Announcing full-year results for the period to 30th June, 2008, the group said it had witnessed a significant deterioration in the high street bar and restaurant market since Easter 2008. It said its sales had been hit by the wider economic malaise an expected adverse market conditions to continue for some time to come.
It reported a notable decline in early week footfall at its bars and said that spend per head was down at its restaurants as "customers tailored their spending as the economy faltered".
Group like-for-like sales were down 5% for the year, driven by declining drink sales and door income, but partly offset by a better performance in food and accommodation.
The heavy losses stemmed from a £20.5m one-off impairment charge. Losses before tax before non-recurring items were £0.9m. Underlying profits (ebitda) before non recurring items rose from £4.2m to £5.2m.
Jones also announced his departure. He said: "After over three years with the business, and having overseen the acquisition and integration of The Living Room and Bel and the Dragon, I have tendered my resignation to the board and given 12 months notice of my intention to leave the company.
"The board has accepted my resignation and discussions are underway regarding the timing of my departure from the business."
Following acquisitions, sales rose 79.8% to £66m, with food sales rising to £16.1m, now accounting for 24.4% of group sales. Before the two acquisitions food revenues accounted for less than 5% of sales.
Jones said: "We believe that our decision to broaden our asset base and grow our food sales has been the right long-term strategy for the group and has left us better placed to manage in the current economic climate.
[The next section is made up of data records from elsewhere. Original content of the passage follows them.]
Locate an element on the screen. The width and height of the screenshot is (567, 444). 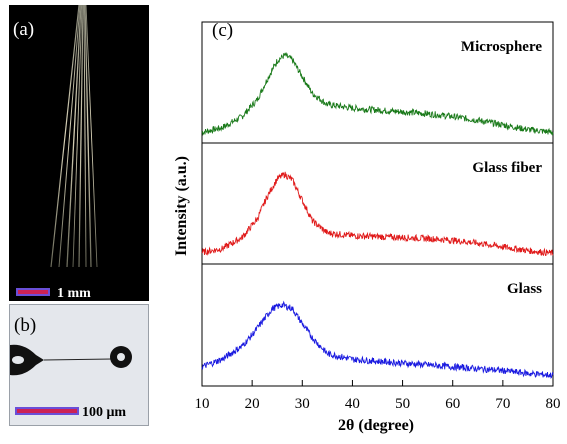
series-labels: Microsphere Glass fiber Glass is located at coordinates (502, 168).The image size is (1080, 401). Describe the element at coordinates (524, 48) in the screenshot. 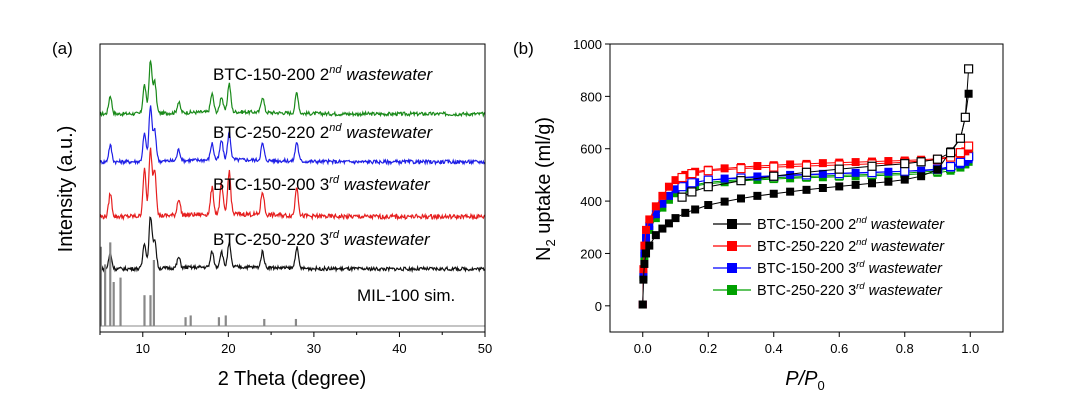

I see `panel-b-label: (b)` at that location.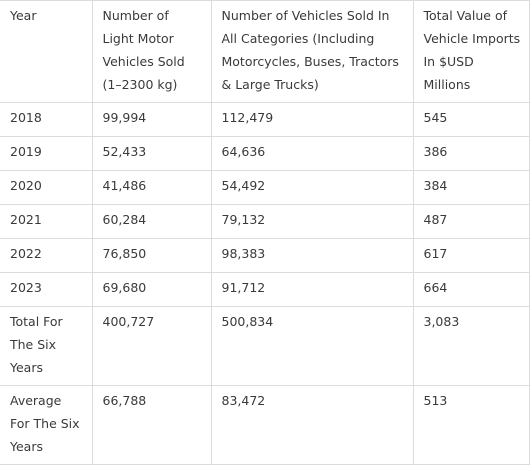 The image size is (530, 465). Describe the element at coordinates (312, 154) in the screenshot. I see `cell-all-vehicles: 64,636` at that location.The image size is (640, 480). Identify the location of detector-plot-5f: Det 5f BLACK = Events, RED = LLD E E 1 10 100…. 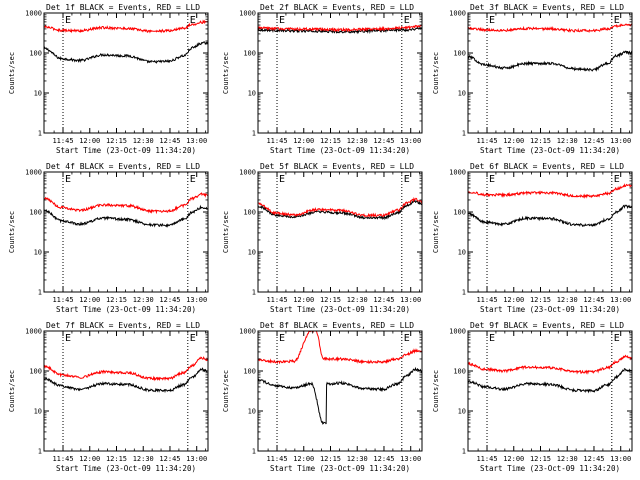
(322, 238).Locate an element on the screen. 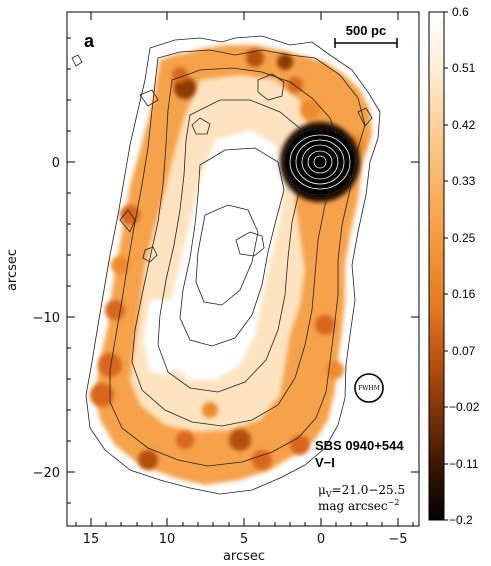  x-tick-label: 10 is located at coordinates (168, 540).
"We believe that the late night drinks market will continue to struggle in the current economic climate and already there have been a significant number of high profile casualties."
The company said it had experienced a significant increase in cost, notably through utility costs. It said steps were being taken to address this issue. PBR said it would slow down capital expenditure as protecting profit margins and "conserving our cash balances is paramount at present".
Despite the pressure on costs, margins for both drink and food had improved during the year due to the increased buying power of the enlarged group. Drink margins increased 0.5% to 74.5% while food margins grew 10.9% to 68.6%.
PBR opened two new sites in the year - a Living Room in Milton Keynes and a Prohibition outlet at London's St Katherine's Dock - at a cost of £2.8m and expects to open a further Living Room in Bristol in November.
It spent a further £3m was spent on refurbishments and improvements in the existing estate.
It sold a further three sites, closed Prohibition in Liverpool and expects to sell a further seven sites this year.
The group now operates 48 sites, including 24 freehold properties. Restaurants account for more than 50% of sales. Its freehold assets after impairment charges are now worth £54.1m and PBR closed the year with £6m in cash in the bank. Net debt stood at £41.0m.
Jones added: "The focus on meeting our customers expectations and efficiently managing our business will continue, but because of the challenging trading conditions, we remain cautious about the prospects for the coming financial year."